***** RECORDS FOR THIS EXERCISE

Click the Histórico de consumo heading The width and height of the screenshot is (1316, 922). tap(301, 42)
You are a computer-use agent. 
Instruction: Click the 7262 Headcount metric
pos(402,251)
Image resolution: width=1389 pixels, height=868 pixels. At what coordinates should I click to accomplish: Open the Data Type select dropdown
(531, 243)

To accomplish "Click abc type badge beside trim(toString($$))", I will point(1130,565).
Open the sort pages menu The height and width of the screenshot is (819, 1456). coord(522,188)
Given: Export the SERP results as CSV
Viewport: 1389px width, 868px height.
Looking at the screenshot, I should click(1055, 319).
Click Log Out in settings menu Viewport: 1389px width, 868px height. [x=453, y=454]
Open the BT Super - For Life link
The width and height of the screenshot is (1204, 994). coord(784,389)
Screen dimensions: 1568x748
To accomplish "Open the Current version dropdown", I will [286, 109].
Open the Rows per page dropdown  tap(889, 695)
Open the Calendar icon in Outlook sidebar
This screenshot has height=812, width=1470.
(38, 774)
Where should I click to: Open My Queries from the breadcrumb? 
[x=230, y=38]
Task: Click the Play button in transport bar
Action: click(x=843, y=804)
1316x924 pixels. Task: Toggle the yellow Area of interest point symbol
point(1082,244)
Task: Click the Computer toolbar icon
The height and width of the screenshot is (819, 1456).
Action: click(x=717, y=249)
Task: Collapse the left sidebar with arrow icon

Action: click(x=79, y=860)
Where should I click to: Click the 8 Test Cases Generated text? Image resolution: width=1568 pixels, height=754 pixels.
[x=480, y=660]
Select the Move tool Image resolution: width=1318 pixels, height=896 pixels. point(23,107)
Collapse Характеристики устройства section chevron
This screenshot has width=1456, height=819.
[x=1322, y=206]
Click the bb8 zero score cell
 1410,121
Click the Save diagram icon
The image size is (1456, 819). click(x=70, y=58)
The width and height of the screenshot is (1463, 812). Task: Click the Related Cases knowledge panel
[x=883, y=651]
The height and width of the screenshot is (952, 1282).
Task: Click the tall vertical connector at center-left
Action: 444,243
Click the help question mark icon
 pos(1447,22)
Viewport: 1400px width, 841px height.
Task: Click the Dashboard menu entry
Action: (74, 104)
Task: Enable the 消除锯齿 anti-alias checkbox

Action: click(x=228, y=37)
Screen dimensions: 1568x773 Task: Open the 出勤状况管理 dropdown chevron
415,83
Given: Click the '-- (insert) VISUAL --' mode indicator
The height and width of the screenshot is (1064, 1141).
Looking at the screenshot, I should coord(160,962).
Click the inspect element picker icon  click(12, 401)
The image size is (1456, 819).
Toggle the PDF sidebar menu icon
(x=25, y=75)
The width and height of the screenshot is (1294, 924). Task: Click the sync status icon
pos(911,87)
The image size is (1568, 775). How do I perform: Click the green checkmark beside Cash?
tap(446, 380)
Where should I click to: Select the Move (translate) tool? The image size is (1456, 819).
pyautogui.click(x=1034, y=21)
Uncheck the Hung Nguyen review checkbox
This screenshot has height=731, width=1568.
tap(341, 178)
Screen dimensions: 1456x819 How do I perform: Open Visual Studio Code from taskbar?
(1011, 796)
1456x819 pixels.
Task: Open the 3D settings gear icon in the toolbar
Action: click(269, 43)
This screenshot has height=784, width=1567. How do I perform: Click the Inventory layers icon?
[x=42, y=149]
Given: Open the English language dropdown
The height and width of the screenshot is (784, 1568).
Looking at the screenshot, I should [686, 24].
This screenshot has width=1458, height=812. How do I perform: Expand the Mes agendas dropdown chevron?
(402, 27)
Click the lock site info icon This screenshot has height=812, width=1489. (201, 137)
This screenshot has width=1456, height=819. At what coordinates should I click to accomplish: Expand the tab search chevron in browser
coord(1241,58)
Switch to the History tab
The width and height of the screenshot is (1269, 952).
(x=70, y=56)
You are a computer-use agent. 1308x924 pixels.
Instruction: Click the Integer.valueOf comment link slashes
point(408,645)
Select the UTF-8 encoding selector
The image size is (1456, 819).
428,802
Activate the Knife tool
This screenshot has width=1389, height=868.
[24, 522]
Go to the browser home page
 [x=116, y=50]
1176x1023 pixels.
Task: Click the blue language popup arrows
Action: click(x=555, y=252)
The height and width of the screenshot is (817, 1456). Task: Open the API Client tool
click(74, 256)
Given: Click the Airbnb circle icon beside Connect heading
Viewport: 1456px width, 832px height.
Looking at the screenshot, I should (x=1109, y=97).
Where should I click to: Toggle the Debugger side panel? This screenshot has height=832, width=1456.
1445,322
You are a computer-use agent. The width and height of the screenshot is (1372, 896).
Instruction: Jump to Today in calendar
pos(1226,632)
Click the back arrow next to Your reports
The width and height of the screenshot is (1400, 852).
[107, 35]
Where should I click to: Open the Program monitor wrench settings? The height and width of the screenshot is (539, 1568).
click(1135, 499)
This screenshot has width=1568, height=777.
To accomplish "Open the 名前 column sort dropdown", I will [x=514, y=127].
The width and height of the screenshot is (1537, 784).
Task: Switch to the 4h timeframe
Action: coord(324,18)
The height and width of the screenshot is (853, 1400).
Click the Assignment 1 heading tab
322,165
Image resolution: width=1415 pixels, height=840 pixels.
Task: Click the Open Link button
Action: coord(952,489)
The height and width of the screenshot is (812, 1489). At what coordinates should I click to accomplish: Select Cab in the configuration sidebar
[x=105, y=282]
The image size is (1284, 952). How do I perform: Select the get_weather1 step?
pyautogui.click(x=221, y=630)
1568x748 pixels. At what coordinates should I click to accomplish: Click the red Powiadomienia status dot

**********

**ASSIGNMENT**
Among the lines above, find those carrying the word "Given" and copy them out.

**TASK OUTPUT**
Given: Export the SERP results as CSV
Given: Click the '-- (insert) VISUAL --' mode indicator
Given: Open the English language dropdown
Given: Click the Airbnb circle icon beside Connect heading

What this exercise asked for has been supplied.